### Task
Consider the entries given below. Count the lines that include "agent" and give only the count.

### Data under study
━━━━━━━━━━━━━━━━━━━━

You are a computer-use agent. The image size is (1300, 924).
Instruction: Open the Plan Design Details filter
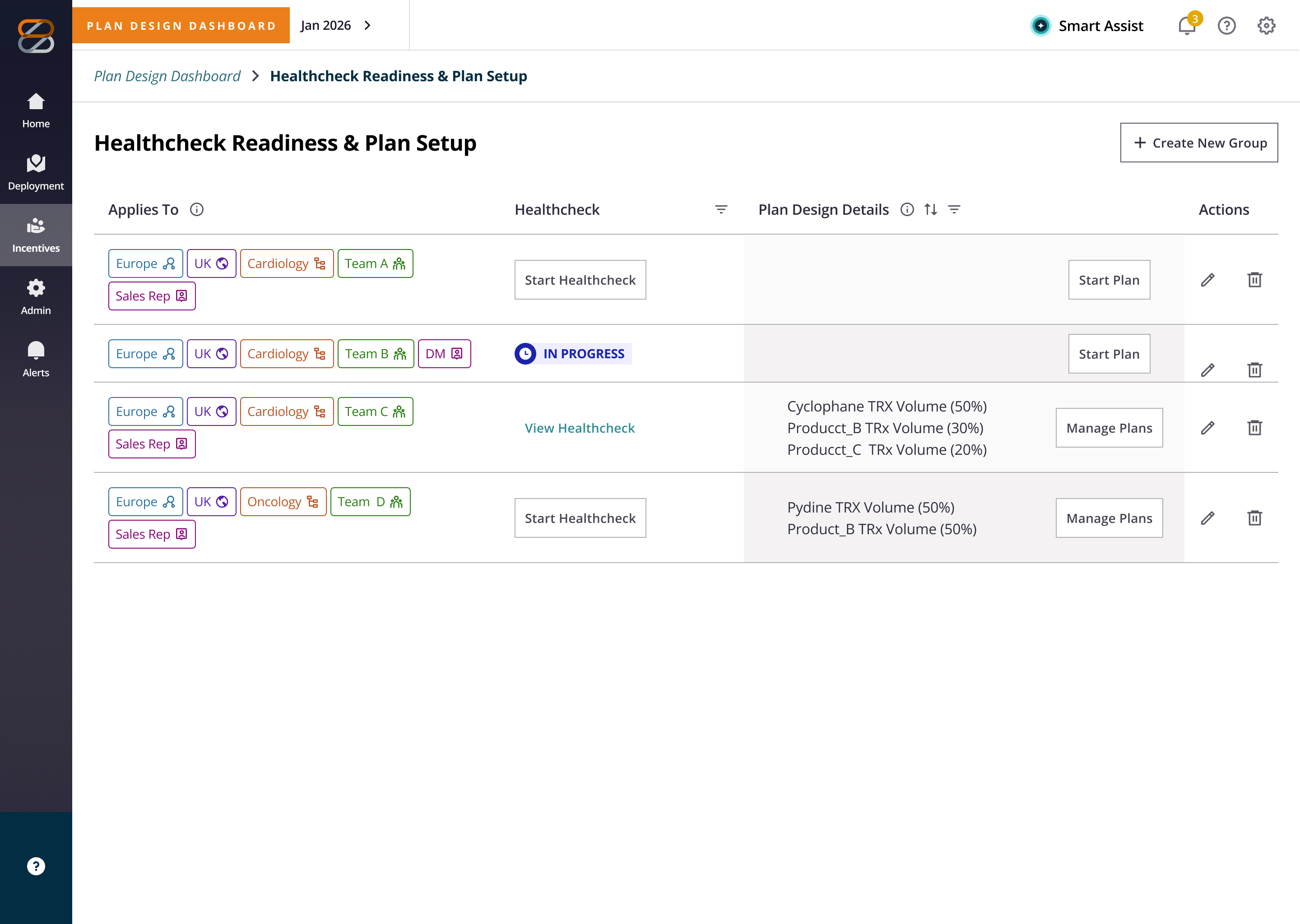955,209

━━━━━━━━━━━━━━━━━━━━

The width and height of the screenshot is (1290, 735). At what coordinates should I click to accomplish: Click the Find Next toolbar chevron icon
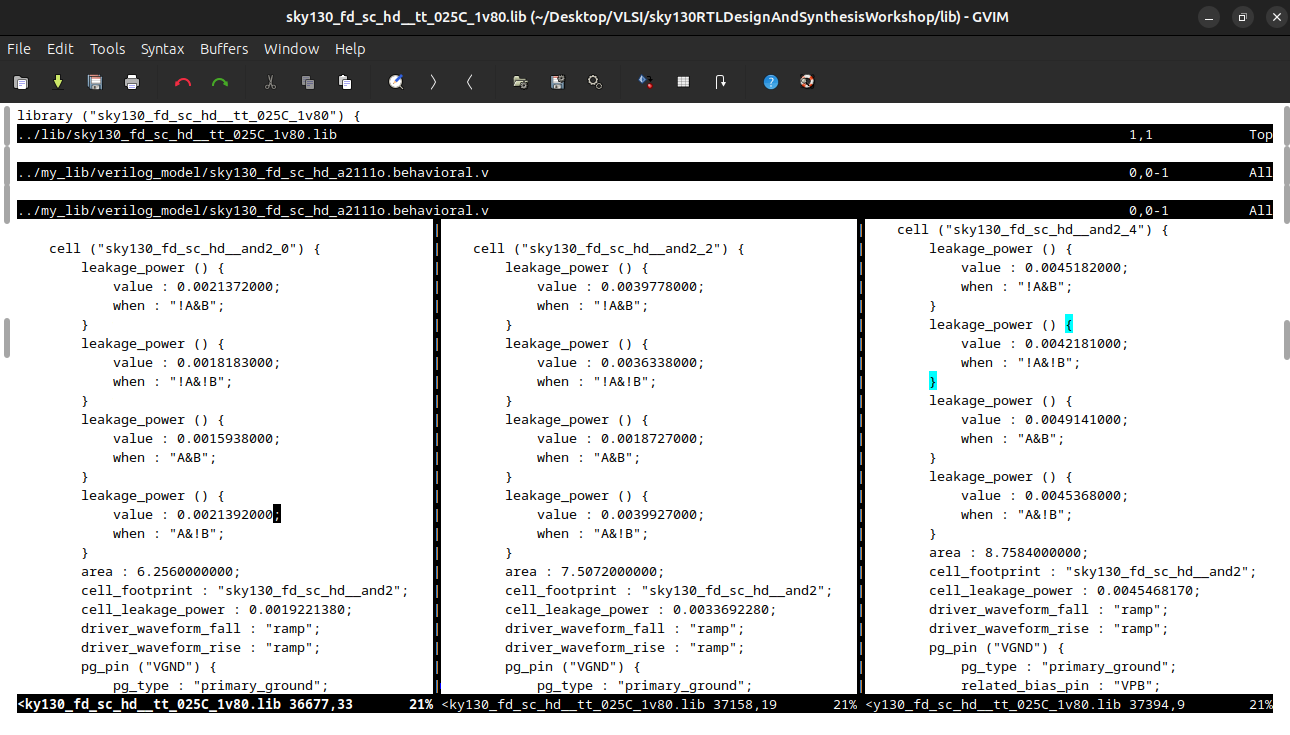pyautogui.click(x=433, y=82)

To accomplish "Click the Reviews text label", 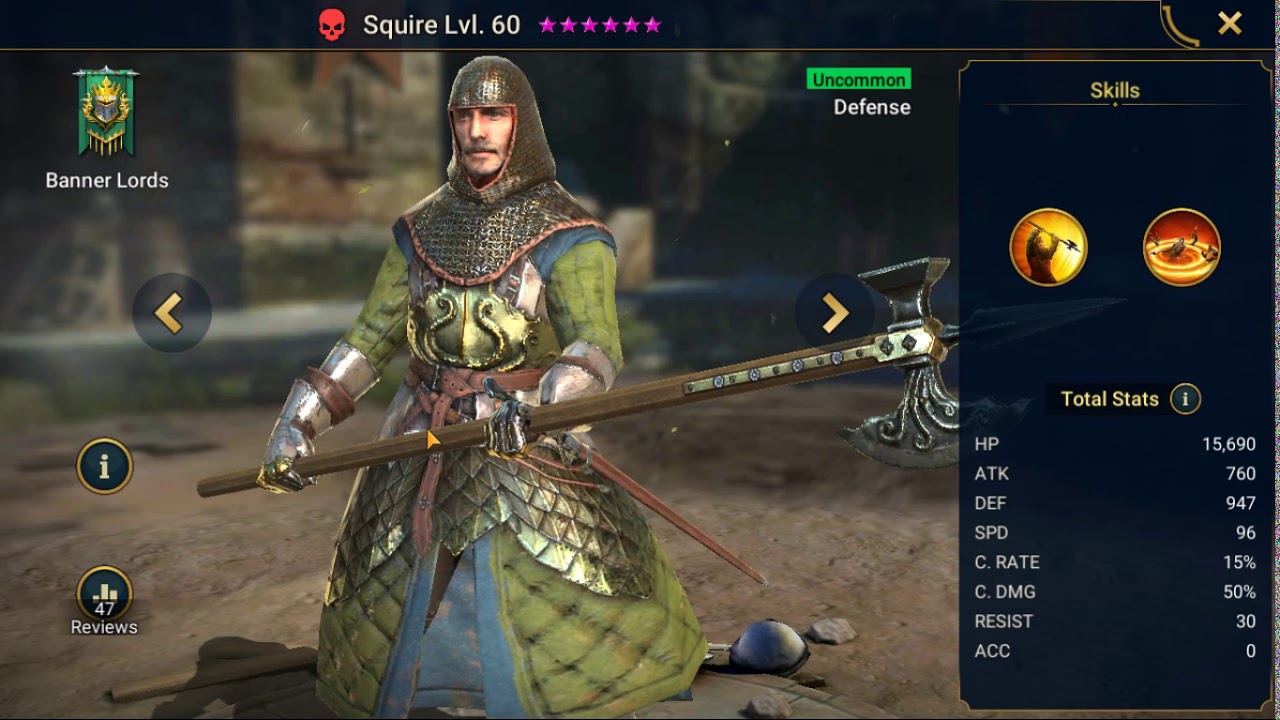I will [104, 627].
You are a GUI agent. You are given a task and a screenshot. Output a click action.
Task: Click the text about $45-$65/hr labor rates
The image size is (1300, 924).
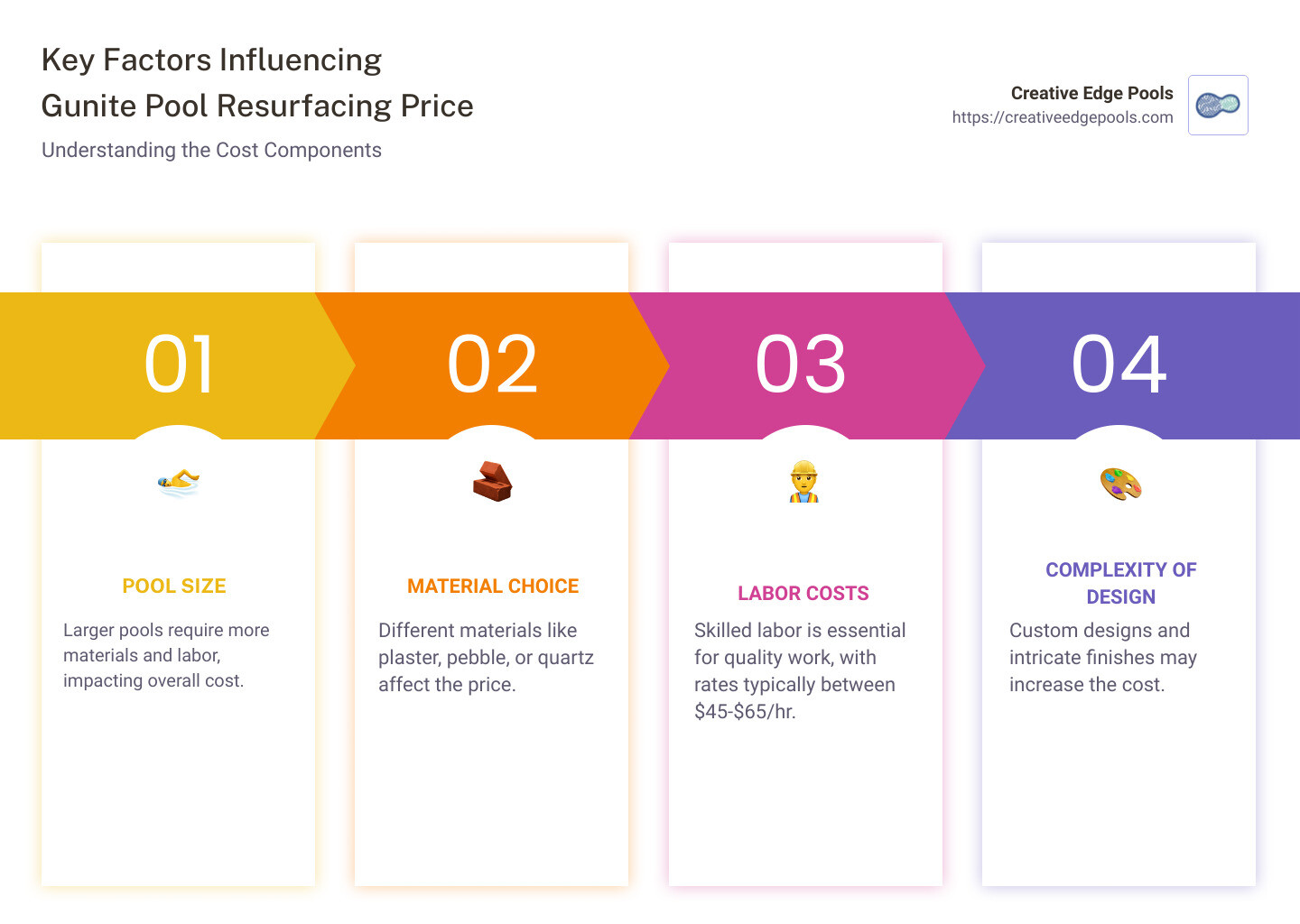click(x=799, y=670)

━━━━━━━━━━━━━━━━━━━━

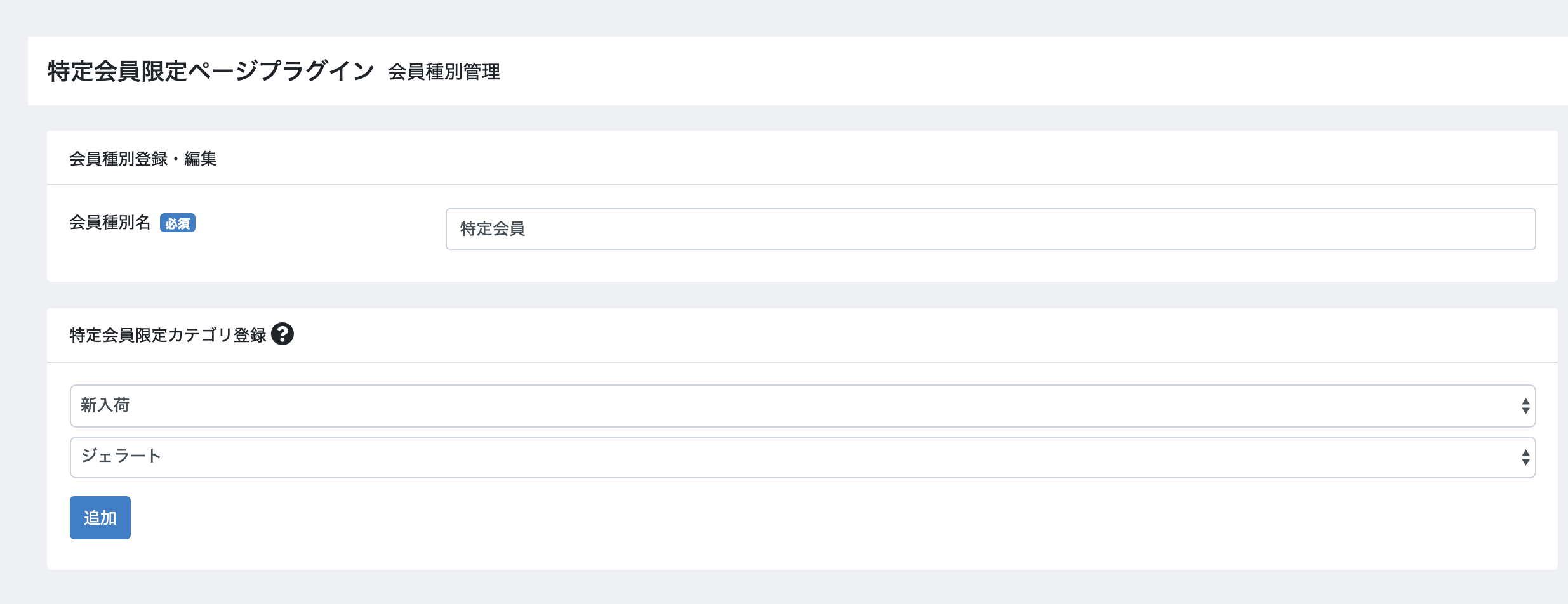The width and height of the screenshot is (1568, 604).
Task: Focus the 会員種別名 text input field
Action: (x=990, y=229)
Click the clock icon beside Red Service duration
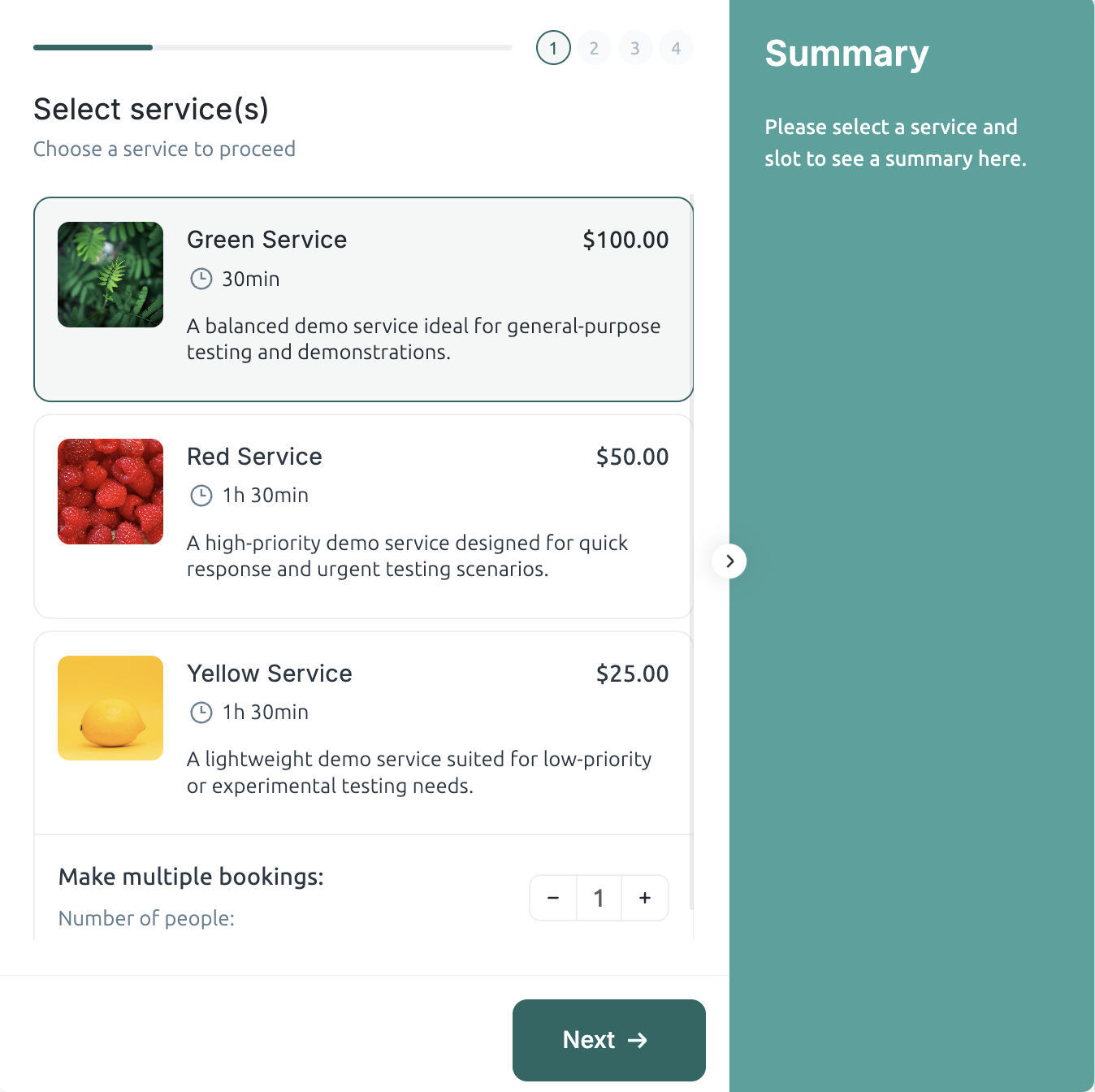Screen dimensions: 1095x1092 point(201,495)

━━━━━━━━━━━━━━━━━━━━

### Exercise response
2